Evaluation Report Generation:
CodeVisionary generates a detailed Markdown report summarizing the entire evaluation process. This report includes:
- The original code task and the LLM's response.
- The final evaluation score.
- Details of the environment setup.
- The decomposed task requirements.
- Step-by-step results from the analysis stage (including execution outputs, linter messages, screenshots, test results, etc.).
- The final evaluation reasoning derived from the negotiation stage.
- Optimization suggestions for the evaluated code.
The report is automatically formatted using Prettier and can be converted to PDF using Pandoc.
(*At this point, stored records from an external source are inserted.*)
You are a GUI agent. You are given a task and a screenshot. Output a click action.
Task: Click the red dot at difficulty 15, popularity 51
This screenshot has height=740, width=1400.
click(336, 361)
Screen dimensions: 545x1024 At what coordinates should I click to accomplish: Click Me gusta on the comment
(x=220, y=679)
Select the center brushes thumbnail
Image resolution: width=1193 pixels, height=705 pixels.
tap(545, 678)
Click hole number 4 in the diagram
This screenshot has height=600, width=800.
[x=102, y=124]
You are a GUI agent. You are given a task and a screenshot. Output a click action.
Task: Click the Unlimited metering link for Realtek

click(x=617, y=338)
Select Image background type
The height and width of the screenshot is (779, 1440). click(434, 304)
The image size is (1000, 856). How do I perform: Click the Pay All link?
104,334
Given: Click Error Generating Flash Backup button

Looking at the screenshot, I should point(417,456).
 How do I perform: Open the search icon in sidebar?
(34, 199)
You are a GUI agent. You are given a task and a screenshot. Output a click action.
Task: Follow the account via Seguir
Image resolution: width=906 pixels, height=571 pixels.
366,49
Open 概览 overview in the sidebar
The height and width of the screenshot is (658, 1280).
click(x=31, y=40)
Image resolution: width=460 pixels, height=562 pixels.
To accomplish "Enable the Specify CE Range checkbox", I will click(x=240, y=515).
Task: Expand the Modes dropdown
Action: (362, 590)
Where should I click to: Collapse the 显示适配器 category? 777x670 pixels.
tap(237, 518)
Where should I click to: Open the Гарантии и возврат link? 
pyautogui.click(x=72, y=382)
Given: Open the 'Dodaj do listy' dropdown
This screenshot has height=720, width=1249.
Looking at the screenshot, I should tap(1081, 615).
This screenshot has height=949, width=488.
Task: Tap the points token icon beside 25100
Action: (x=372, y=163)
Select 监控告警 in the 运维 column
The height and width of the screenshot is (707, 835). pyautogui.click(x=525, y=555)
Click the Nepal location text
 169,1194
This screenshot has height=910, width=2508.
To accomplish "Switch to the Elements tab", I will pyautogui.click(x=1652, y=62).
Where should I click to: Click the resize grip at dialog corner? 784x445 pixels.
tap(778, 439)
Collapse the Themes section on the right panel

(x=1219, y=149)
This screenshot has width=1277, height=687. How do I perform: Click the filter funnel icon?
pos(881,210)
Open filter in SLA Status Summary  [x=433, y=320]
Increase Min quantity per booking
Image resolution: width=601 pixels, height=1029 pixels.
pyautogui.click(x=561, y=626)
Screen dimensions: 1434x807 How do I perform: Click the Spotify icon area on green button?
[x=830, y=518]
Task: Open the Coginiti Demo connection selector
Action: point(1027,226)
Implementation & Experiments:
- The framework uses an LLM (GPT-4o in experiments) as the controlling agent.
- Interactions involve the agent outputting "thought" (reasoning) and "action" (command to execute).
- Experiments were conducted on a benchmark derived from CodeArena (hard tasks), with responses generated by GPT-3.5-turbo, Claude-3.5-Sonnet, and GPT-4o, and manually scored by experts.
- CodeVisionary significantly outperformed baseline LLM-based evaluators (VANILLA, ICE-Score, CODEJUDGE) on correlation metrics (Pearson, Spearman, Kendall-Tau) against human judgments.
- Ablation studies confirmed the positive impact of both the Multisource Knowledge Analysis and Negotiation-based Scoring stages.
- The framework showed strong performance across various programming languages and coding scenarios, particularly excelling in evaluating UI-related tasks (leveraging Screenshot and Interaction Analysis) and tasks involving newer technologies (leveraging Web Browsing Analysis).
In summary, CodeVisionary provides a structured, automated, and comprehensive approach to evaluating LLM-generated code. By integrating external tools, multi-source knowledge gathering, and a multi-agent negotiation process, it aims to produce more accurate, reliable, and interpretable evaluations compared to existing methods, complete with detailed reports useful for developers.